Reviewer concerns and how we addressed them:

  • Technical overlap & novelty (HFqZ): We clarified how our proof technique differs from the most related work [1] which deals with soft interventions. One of the key differences is using the union-bridge as the unique intermediate distribution for the generalized do-calculus. Additionally, to prove the if-and-only-if graphical characterization of I\mathcal{I}-MEC, we introduce new techniques to find testable invariance statements when the 3 conditions do not hold accordingly. These are not concerns for soft interventions since the graphical structures are not modified. We also clarified how our work differs from identifiability works in both problem statements and proof techniques.
  • Clarity, definitions before use, notation (HFqZ, 4BQV): We will reorder definitions (bidirected edges, inducing paths, almost-directed cycles), introduce global notation (RI,KIR_I, K_I \ldots), use MAG\mathrm{MAG} styling in math mode, and add short construction notes for MAGs.
  • Exposition & figures (4BQV, QBQf): We will move the TAM construction figure (App. D) to Section 4 and the I\mathcal{I}-augmented MAG compression figure (App. E) to Section 5, each with an intuition paragraph.
  • Comparisons & experiments (4BQV/QBQf): We will add small-scale learning experiments and an explicit comparison section discussing I-FCI/ψ\psi-FCI/JCI/GIES/IGSP and why outputs differ (I\mathcal{I}-augmented graphs vs single PAG/DAG/augmented MAG), plus the empirical I\mathcal{I}-MEC size reductions already shown.
  • Assumptions (positivity, h-faithfulness) (HFqZ, QBQf): We clarified no global positivity is required in theory (only h-faithfulness) for our learning algorithm; we will state practical safeguards for finite samples. We also clarified that stochastic hard interventions still follow our analysis but under stochastic hard interventions, one should not place them in the conditioning set for do-calculus. We clarified the comparison between h-faithfulness and observational faithfulness.

Revisions we will make:

  • Fix typos and unify notation (MAG styling, consistent FF-node/context usage). Ensure that definitions precede uses.
  • Rename our I\mathcal{I}-MEC to distinguish it from other settings.
  • Add a short clarification for stochastic hard interventions and soft interventions that do not change the graphical structure.
  • Move the TAM construction and I\mathcal{I}-augmented MAG compression figures into the main text with short intuition paragraphs.
  • Expand related work to explicitly compare with previous works on identifiability.
  • Include the additional experiments and baselines with a discussion on the outputs to the appendix.

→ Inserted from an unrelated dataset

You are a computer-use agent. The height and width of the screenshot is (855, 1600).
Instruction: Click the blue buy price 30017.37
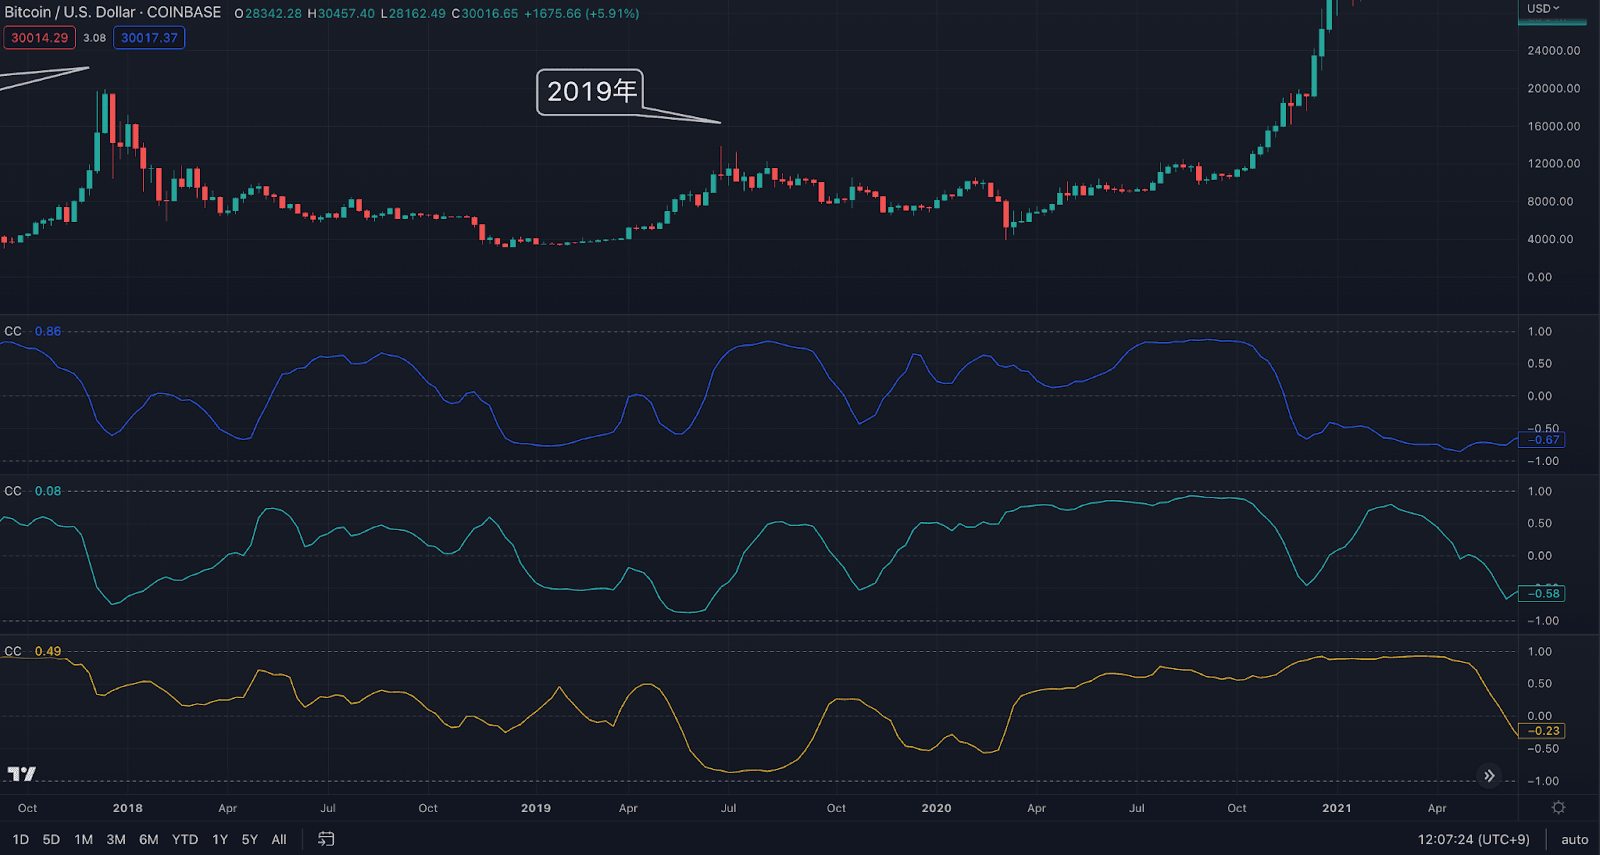tap(149, 38)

We believe these changes will further clarify scope and significance and make the paper easier to read and verify. Thank you again for the thoughtful feedback and for the opportunity to improve our work.

References:

[1] Kocaoglu, Murat, Amin Jaber, Karthikeyan Shanmugam, and Elias Bareinboim. "Characterization and learning of causal graphs with latent variables from soft interventions." Advances in neural information processing systems 32 (2019).

最终决定

This paper makes a notable contribution by characterizing interventional Markov equivalence under hard interventions with latent variables, a problem not previously resolved. The authors introduce the Twin-Augmented MAG (TAM) and I-augmented MAG, establish a complete graphical characterization of the I-MEC in this setting, and develop a sound discovery algorithm with new orientation rules. Empirical evidence further shows that hard interventions yield smaller equivalence classes than soft interventions. Together, these results fill an important gap and are technically novel, rigorous, and well-motivated.

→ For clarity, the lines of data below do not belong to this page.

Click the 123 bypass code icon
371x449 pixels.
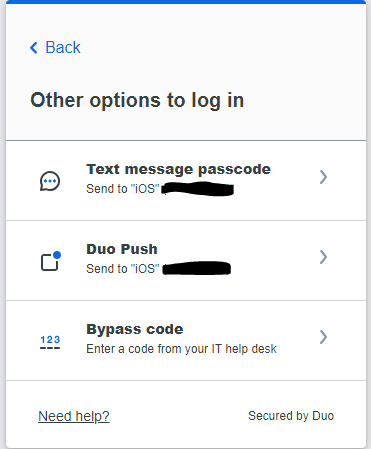[x=50, y=342]
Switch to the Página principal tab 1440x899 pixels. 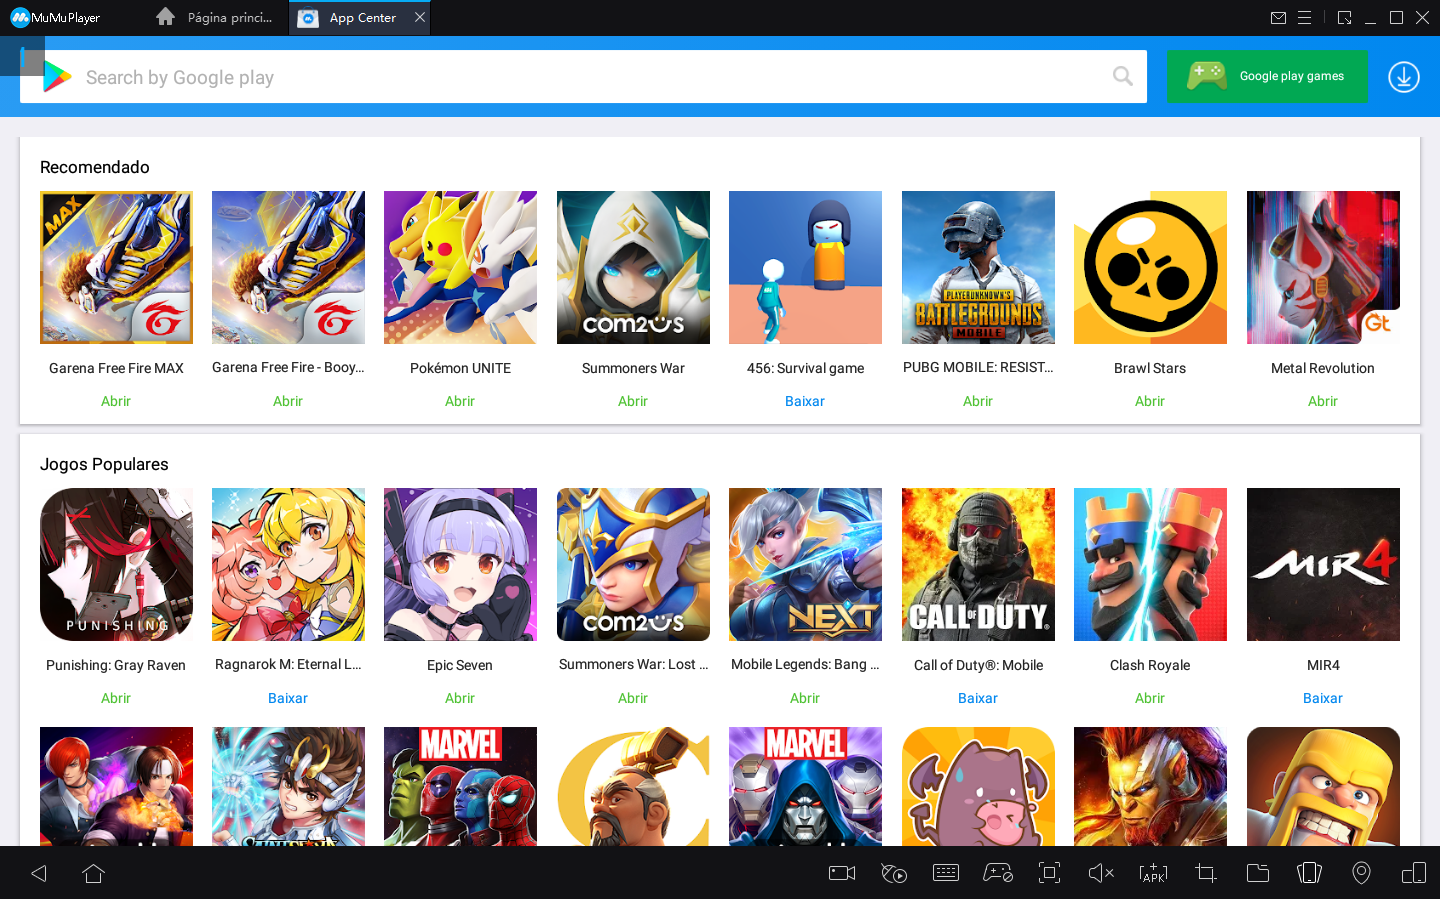[x=215, y=18]
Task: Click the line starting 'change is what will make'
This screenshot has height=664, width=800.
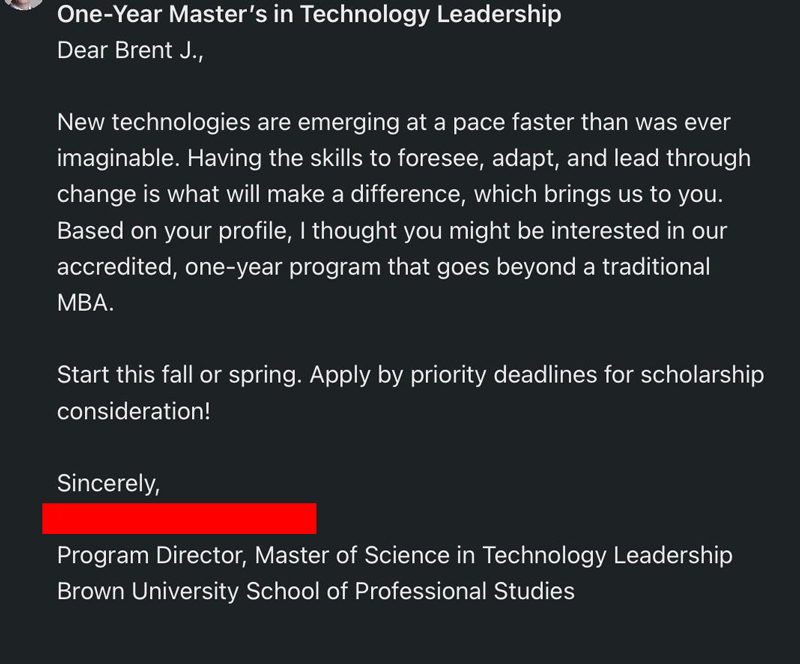Action: (390, 194)
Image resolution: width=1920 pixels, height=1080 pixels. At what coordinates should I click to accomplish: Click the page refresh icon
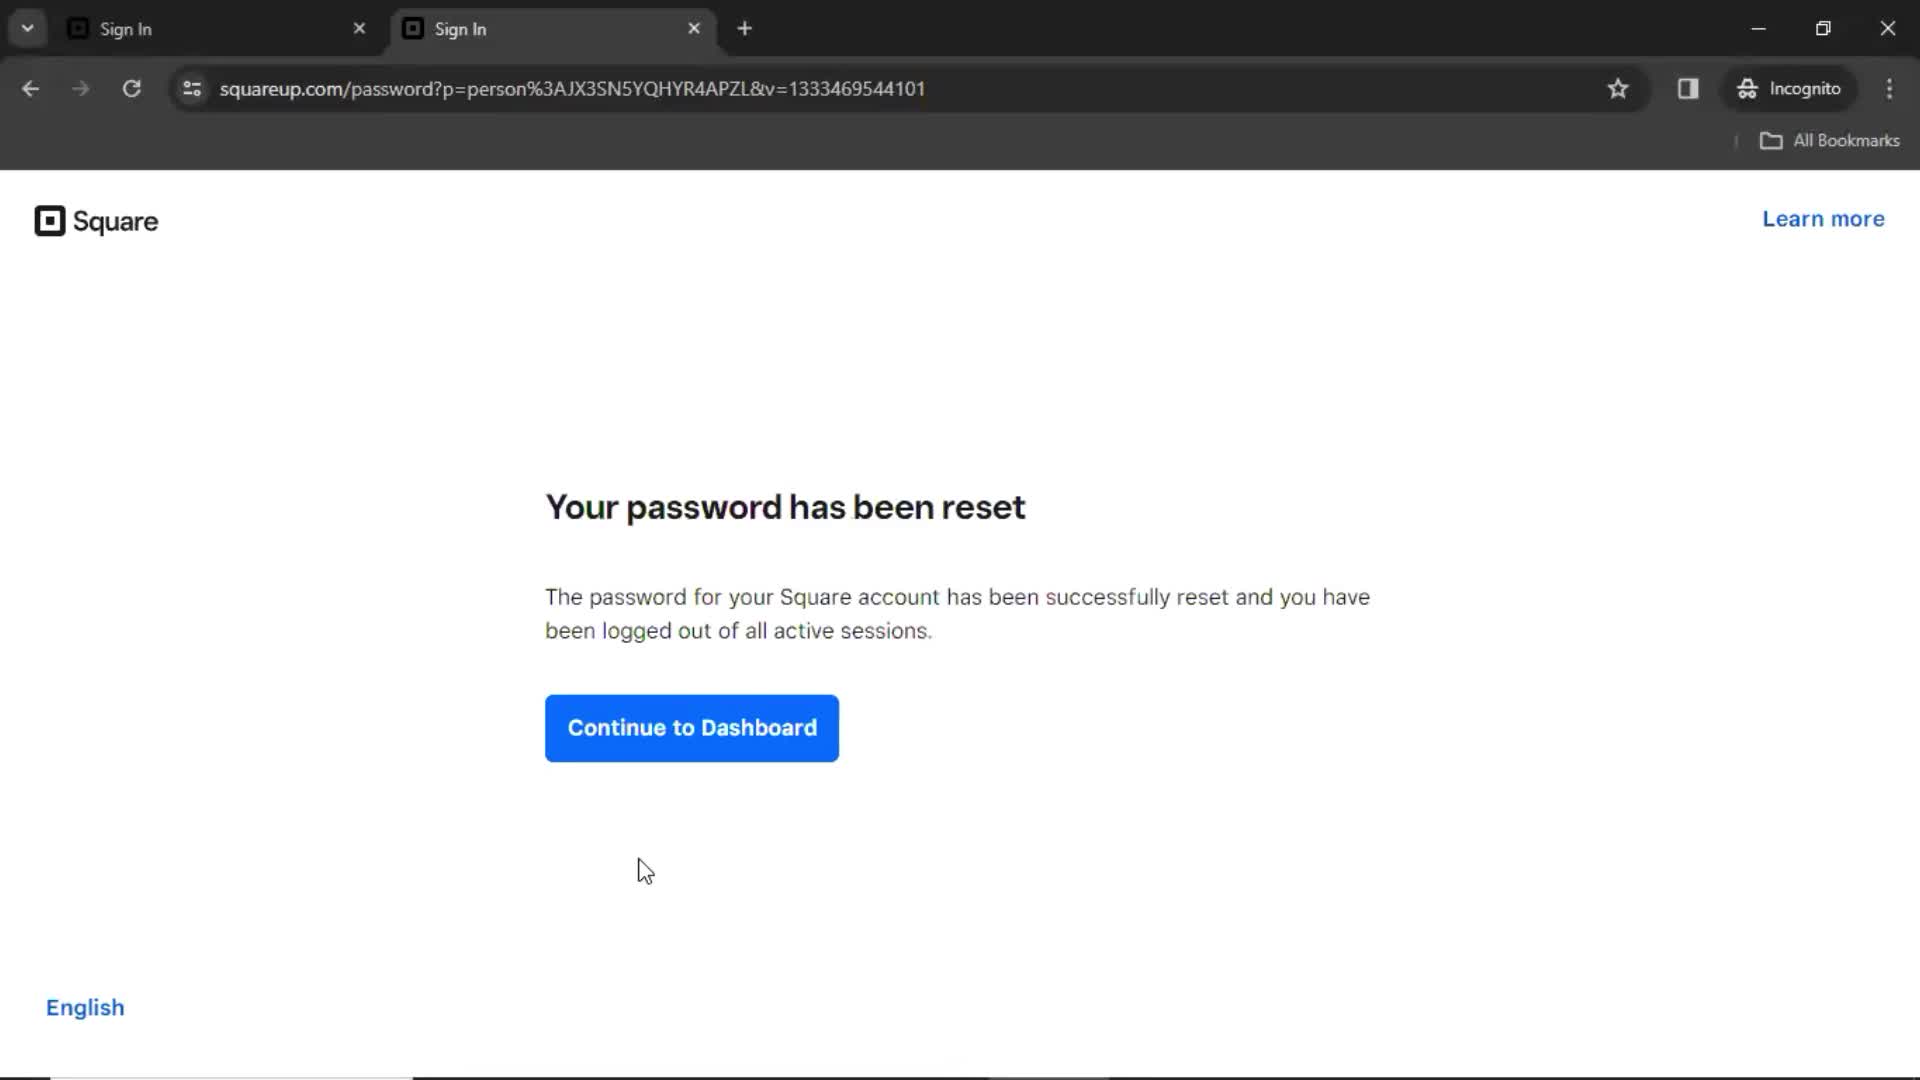pyautogui.click(x=132, y=88)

The main weakness concerns clarity and accessibility of presentation. The manuscript is notation-heavy, introduces definitions after use, and lacks intuitive figures. In addition, as Reviewer HFqZ noted, the technical advances may appear incremental without a clearer exposition of the proof techniques and their distinction from prior work. I strongly encourage the authors to follow through on their promised revisions: moving key figures to the main text, reordering definitions, expanding the related work discussion to highlight novelty, and improving the overall exposition. Addressing these points will substantially enhance readability and better convey the significance of the contribution.